I get the picture. Probably a Multifocal or Accommodating IOL (Presbyopic IOL) is not covered, right? Yes and no. Remember, Medicare (secondary or commercial insurance companies, too) still covers a majority of the surgery; most of the surgical cost is the basic, medically necessary portion-this is covered. The portion that relates to advanced refractive preoperative testing, presbyopia correction, the presbyopic IOL, and any extended postoperative care (days 91-365) is not a covered portion.
This doesn’t make sense. What’s the deal? Insurance companies state:
- Over-the-counter Readers are cheap and provide you with vision to function
- If you need a prescription to see well at distance after the cataract surgery, even if you didn’t need one before the cataract surgery, you would still be responsible for this on your own
- vision correction (Refractive) such as Glasses, contacts or LASIK surgery are typically out of pocket costs.

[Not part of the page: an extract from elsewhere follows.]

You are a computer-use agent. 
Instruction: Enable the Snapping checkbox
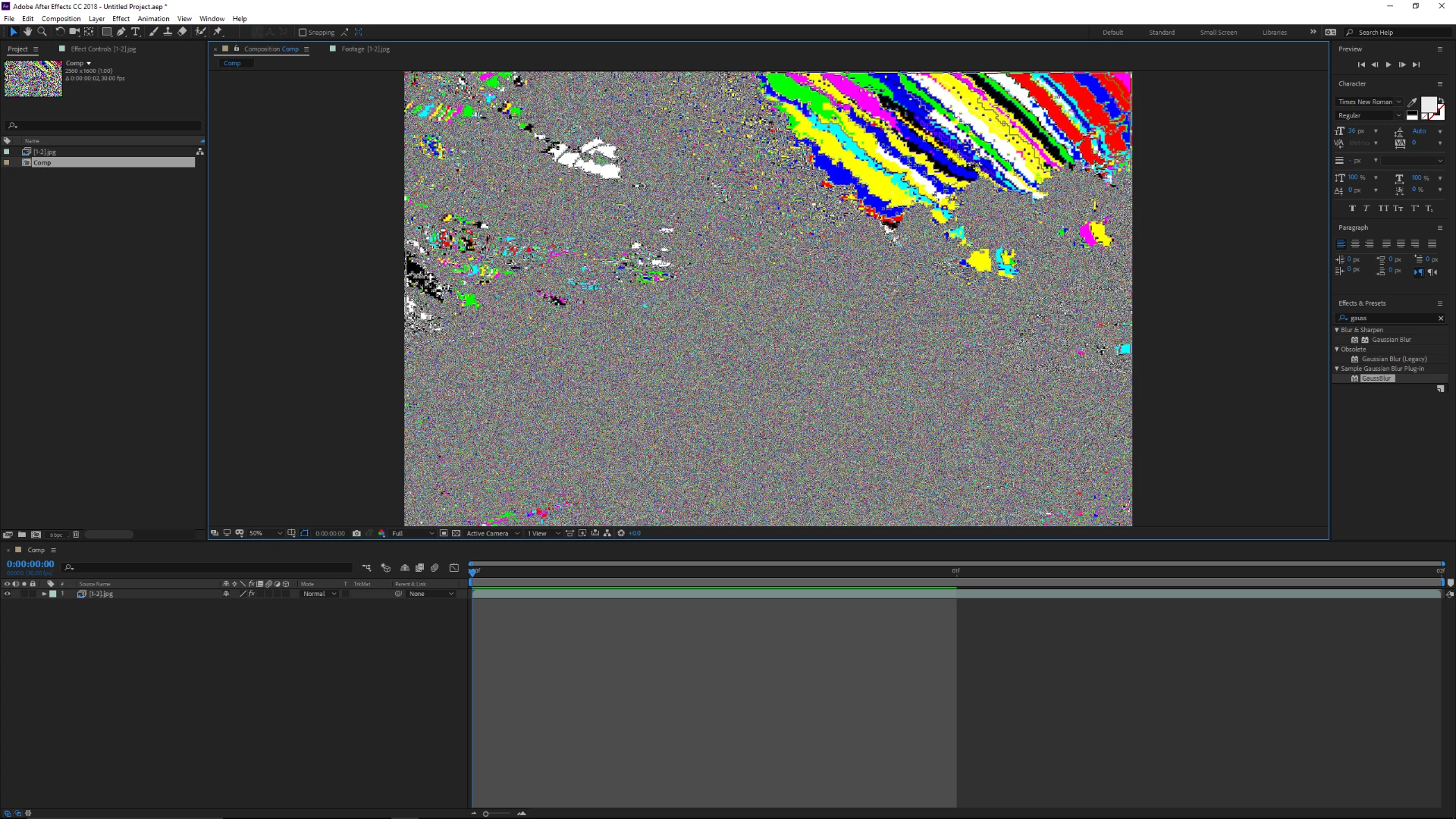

I’m still a bit confused because all of my friends and family who had cataract surgery could see great and didn’t have to pay any extra. Everyone is different and some people achieve different results. Be certain to ask your eye surgeon’s billing coordinator about a detailed description and costs. Remember, there are 2 major costs: The surgeon’s fee and the facility’s fee, each having portions which are medically necessary and non-medically necessary (cosmetic). You get to choose if you want to have any of the non-medically necessary portions. Each of the medically-necessary portions will have associated copays and deductibles, while each of the non-medically necessary portions are out-of-pocket charges you are responsible for paying to the doctor and facility.
Standard Medicare and Health Insurance Coverage for Cataract Surgery
If you choose to have basic cataract surgery (no advanced preoperative refractive testing or astigmatism/presbyopia correction or extended postoperative care), then Medicare coverage is very easy to understand with respect to paying the surgeon and facility where the surgery is performed. Remember, most private or commercial health insurances tend to follow medicare’s rules on what is allowable or medically necessary.
Questions to Ask Your Insurance Provider:
- Is cataract surgery covered or medically necessary?
- Is astigmatism or presbyopia correction covered or medically necessary?
- Is Refractive or Refraction technology covered or medically necessary (such as refraction, topography, pupil analysis, wavefront analysis, angle kappa)?
- Are non-medically necessary screening tests covered?
- How much is the copay at the surgery center?
- How much is the copay for the surgeon?
- How much does insurance cover the non-medically necessary portion for the surgery center?
- How much does insurance cover the non-medically necessary portion for the surgeon?
- How much deductible do I need to meet?
- Is the cataract surgeon a preferred provider?
- Is the surgery center a preferred provider?